─── Extracted data

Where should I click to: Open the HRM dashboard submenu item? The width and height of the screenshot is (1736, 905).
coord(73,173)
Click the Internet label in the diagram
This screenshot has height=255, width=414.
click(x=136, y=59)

──────

Assignment: All of the material above should be printed out in full, word for word.

Problem solution:
Where should I click to: Open the HRM dashboard submenu item? The width and height of the screenshot is (1736, 905).
coord(73,173)
Click the Internet label in the diagram
This screenshot has height=255, width=414.
click(x=136, y=59)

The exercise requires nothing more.